Speaker Ken Déguernel
Title Learning of Musical Structures in the Context of Improvisation
Abstract This work is part of the "Creative Dynamics of Improvised Interaction" project that aims at creating digital musical agents able to listen, learn and interact with human performers to generate creative improvisations. The aim of this work is to create a system able to learn the dependencies between several dimensions (e.g. pitch, harmony, rhythm…), take into account the form of music upon several levels of organisation (e.g. beat, measure, section…), and use this information to generate more creative and more artistically credible improvisations. We first present a system combining interpolated probabilistic models with a factor oracle. The probabilistic models are trained on a corpus and provide information on the correlation between dimensions and are used to guide the navigation in the factor oracle that ensure a logical improvisation. The improvisations are therefore generated in a way where the intuition of a context is enriched with multidimensional knowledge. We then introduce a system creating multidimensional improvisations based on interactivity between dimensions via message passing through a cluster graph. The communications infer some anticipatory behaviour on each dimension now influenced by the others, generating consistent multidimensional improvisations. Finally, we propose a method taking into account the form of a tune upon several levels of organisation to guide the music generation process. Phrase structure grammar are used to represent a hierarchical analysis of a chord progression and this multi-level structure is then used to enrich the possibilities of guided machine improvisation.
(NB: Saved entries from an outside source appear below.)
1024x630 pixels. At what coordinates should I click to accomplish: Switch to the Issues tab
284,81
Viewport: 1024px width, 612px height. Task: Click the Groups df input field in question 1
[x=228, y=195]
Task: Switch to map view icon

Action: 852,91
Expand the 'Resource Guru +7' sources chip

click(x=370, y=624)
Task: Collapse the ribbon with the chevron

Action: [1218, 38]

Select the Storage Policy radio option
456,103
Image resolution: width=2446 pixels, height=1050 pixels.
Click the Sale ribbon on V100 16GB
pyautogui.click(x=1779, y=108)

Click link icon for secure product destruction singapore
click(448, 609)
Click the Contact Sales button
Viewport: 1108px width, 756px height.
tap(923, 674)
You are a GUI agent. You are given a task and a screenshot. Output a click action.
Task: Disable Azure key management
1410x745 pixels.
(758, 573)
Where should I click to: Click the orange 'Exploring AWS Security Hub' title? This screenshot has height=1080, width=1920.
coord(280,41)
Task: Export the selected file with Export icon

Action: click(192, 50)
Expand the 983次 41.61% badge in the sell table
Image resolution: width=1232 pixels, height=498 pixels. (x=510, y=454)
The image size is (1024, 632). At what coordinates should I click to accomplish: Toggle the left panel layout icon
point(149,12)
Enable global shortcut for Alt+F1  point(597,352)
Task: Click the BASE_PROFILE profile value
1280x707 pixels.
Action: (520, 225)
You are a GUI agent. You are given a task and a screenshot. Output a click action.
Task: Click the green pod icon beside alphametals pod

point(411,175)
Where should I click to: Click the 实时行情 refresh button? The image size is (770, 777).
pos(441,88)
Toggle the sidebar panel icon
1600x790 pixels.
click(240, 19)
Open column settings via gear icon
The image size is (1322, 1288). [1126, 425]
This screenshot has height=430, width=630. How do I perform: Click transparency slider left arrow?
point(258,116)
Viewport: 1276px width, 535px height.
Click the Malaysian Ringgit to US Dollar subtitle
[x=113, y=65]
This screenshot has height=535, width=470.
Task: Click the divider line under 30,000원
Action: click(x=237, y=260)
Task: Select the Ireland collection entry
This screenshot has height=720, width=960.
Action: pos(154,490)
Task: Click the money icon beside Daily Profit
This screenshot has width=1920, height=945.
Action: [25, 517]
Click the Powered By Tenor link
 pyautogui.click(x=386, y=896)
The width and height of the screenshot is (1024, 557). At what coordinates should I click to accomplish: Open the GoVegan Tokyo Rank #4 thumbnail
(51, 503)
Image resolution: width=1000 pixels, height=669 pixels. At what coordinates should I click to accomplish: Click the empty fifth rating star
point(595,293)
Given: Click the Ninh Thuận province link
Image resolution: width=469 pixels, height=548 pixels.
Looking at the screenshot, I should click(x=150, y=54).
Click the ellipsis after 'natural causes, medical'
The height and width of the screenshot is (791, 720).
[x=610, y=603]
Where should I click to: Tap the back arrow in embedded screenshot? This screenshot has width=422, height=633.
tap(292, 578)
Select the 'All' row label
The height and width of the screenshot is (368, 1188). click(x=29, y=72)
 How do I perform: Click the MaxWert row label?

Bio Ken Déguernel is a Ph.D. student in computer music, co-supervised by Emmanuel Vincent (Inria) and Gérard Assayag (IRCAM). He holds a master’s degree in theoretical computer science from the University of Rouen and a master’s degree in acoustic, signal processing, and informatics applied to music from IRCAM. His research interests include music informatics, formal language theory, automata and semigroups theory, probabilistic models and musicology. In particular, his work focuses on the understanding, the analysis and the modelling of the creative processes employed by musicians during improvisations in different contexts and different styles.